Assignment: Find every line in the records that holds the string "options". Copy each one.

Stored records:
================================
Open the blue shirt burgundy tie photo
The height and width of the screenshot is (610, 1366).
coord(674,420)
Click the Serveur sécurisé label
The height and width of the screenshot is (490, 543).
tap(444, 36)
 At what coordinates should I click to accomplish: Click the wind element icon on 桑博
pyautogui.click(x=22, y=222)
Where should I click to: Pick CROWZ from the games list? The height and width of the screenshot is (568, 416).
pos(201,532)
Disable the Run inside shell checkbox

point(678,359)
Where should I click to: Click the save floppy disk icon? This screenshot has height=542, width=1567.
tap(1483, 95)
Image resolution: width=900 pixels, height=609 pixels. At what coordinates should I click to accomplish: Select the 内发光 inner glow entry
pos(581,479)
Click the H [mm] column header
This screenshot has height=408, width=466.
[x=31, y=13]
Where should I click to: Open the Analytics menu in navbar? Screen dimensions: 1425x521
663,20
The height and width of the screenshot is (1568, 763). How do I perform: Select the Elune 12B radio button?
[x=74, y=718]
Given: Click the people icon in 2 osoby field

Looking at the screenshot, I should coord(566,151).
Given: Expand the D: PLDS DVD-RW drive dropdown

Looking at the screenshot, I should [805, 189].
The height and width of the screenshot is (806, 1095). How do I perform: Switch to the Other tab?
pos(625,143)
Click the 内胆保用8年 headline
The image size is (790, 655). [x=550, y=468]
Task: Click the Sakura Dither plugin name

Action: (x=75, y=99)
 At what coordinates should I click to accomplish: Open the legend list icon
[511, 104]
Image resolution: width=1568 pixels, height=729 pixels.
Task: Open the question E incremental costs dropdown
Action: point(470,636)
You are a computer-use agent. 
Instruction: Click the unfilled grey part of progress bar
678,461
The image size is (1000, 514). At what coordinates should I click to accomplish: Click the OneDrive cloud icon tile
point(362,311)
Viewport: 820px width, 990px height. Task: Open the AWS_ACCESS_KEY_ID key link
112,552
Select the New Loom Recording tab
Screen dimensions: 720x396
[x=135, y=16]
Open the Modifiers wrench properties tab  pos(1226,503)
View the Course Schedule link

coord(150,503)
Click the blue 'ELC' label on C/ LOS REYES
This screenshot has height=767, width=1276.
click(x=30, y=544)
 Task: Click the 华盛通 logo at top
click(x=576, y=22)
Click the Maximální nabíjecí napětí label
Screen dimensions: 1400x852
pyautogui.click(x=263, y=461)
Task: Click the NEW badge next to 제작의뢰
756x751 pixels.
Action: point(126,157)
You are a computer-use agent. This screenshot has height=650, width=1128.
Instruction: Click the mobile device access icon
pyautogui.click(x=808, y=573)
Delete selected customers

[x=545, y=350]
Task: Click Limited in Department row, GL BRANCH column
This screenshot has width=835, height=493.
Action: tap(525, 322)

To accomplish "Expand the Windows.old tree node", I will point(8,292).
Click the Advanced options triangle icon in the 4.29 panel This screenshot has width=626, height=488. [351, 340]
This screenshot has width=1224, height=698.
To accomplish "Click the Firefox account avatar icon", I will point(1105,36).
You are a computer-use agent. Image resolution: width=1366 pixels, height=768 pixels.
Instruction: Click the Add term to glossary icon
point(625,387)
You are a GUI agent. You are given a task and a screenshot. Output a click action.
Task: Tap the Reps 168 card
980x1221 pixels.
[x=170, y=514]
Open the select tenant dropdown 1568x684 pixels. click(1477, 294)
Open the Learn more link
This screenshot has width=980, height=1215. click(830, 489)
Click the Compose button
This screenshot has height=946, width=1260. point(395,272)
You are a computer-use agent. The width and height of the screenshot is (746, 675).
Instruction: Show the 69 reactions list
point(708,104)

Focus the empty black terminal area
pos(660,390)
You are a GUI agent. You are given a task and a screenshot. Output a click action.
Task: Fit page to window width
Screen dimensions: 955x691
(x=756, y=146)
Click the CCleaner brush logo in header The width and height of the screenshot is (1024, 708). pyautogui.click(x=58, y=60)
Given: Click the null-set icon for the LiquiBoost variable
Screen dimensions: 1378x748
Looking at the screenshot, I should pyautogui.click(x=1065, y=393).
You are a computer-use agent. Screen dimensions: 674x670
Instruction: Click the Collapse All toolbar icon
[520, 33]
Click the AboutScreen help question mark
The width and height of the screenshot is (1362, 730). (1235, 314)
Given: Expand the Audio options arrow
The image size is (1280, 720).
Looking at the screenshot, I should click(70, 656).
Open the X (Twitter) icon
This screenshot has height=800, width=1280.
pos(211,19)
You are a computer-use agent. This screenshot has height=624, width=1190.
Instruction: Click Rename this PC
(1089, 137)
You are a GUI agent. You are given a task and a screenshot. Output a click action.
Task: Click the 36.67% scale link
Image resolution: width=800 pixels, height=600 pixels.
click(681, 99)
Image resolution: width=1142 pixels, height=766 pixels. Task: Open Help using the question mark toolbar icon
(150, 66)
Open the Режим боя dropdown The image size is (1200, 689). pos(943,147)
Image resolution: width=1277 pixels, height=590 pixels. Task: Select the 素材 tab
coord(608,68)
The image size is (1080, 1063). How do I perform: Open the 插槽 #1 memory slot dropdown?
================================
Finished task:
Click the Advanced options triangle icon in the 4.29 panel This screenshot has width=626, height=488. [351, 340]
Given: Expand the Audio options arrow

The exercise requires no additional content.